## PROBLEM REQUIREMENTS
Whichever lines of the entries hold the word "screenshot" should be identified and copied.

## DATA SUPPLIED

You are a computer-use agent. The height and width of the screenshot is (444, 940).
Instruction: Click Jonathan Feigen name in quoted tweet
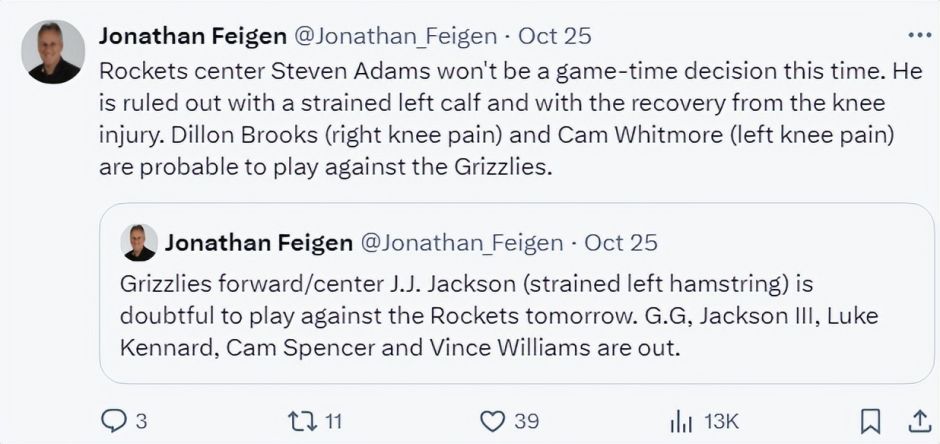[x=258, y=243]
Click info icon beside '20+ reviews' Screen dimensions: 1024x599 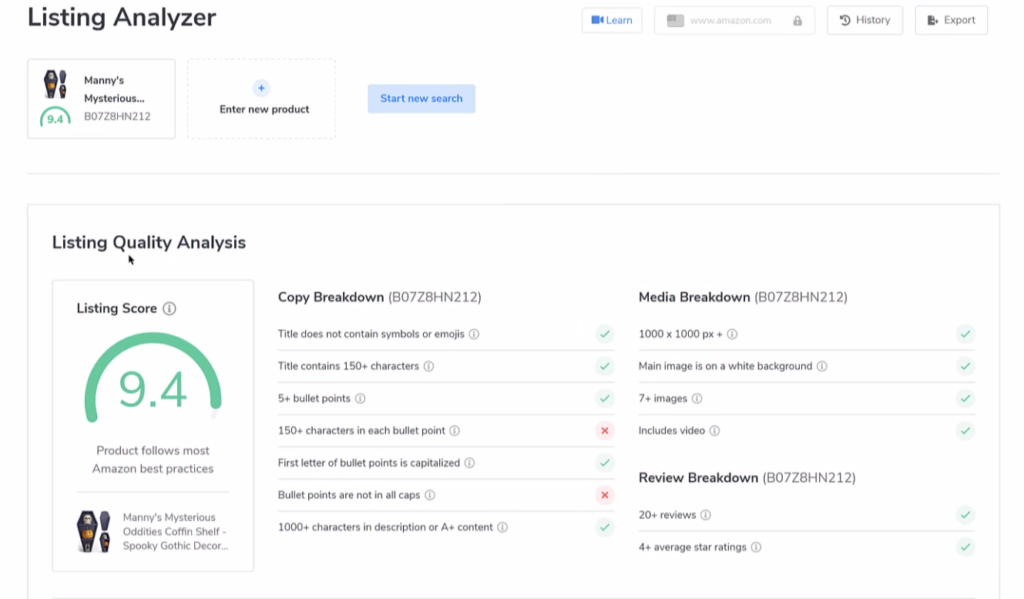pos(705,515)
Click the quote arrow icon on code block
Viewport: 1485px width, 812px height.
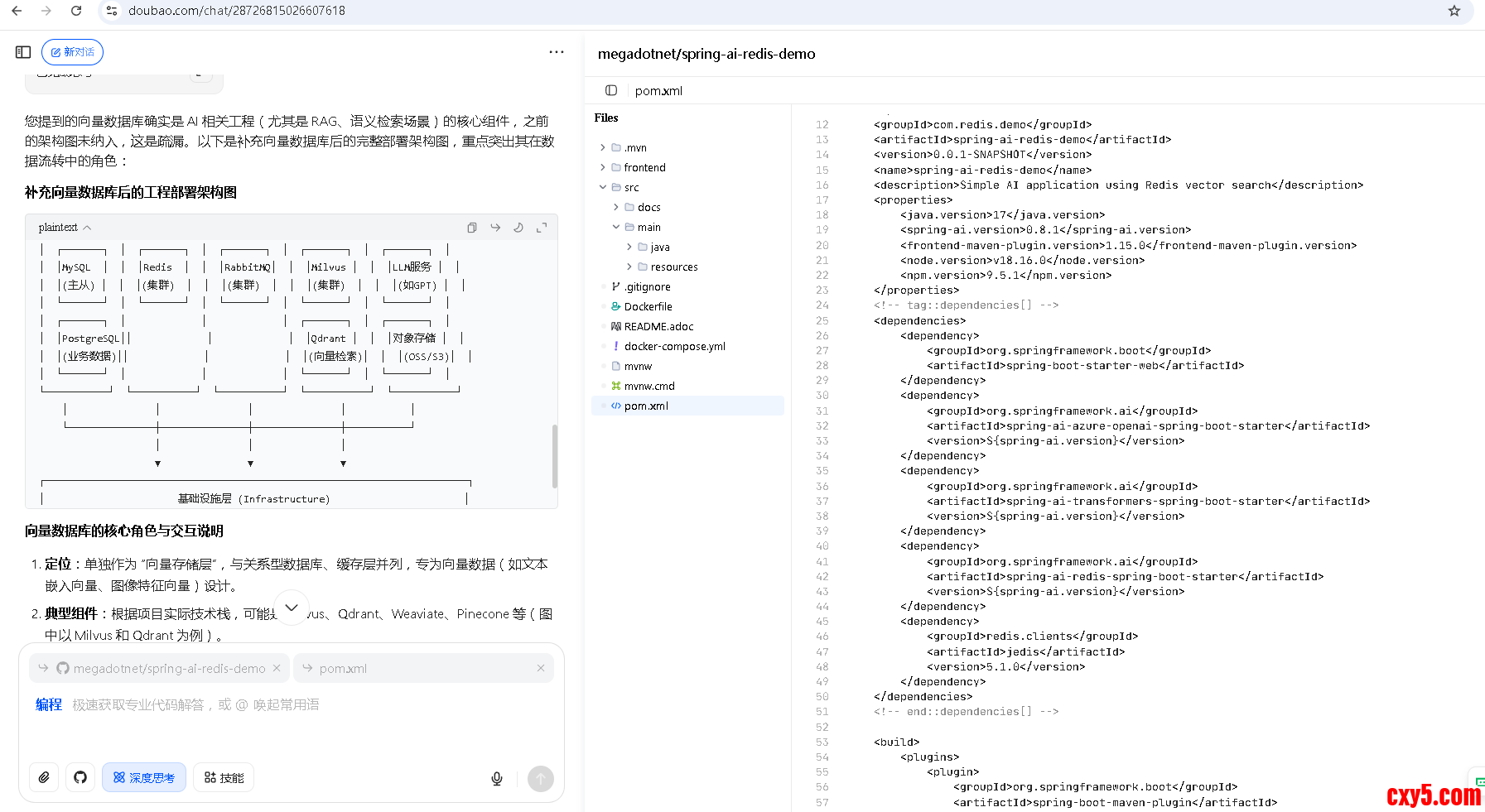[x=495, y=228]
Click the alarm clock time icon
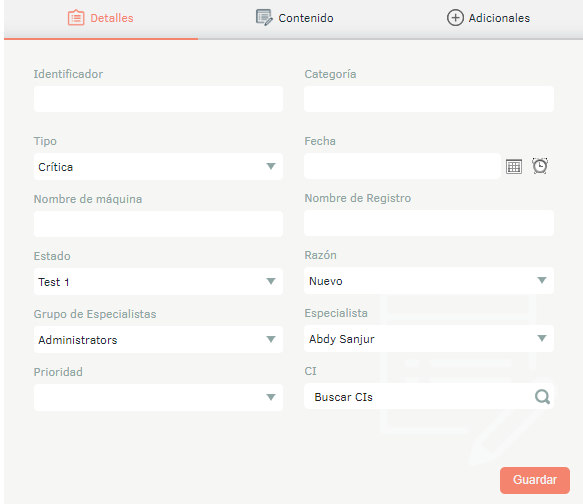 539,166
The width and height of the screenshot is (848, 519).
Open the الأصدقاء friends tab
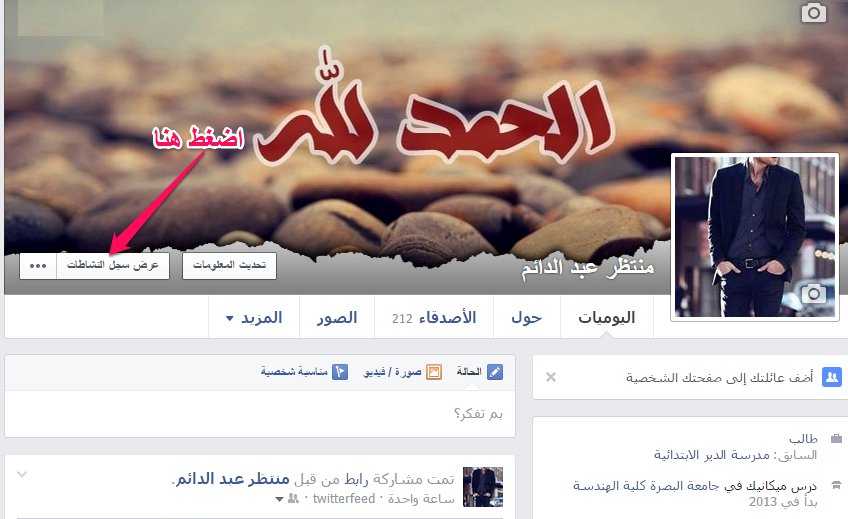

## TASK OUTPUT
You are a computer-use agent. The height and width of the screenshot is (444, 940).
The width and height of the screenshot is (848, 519).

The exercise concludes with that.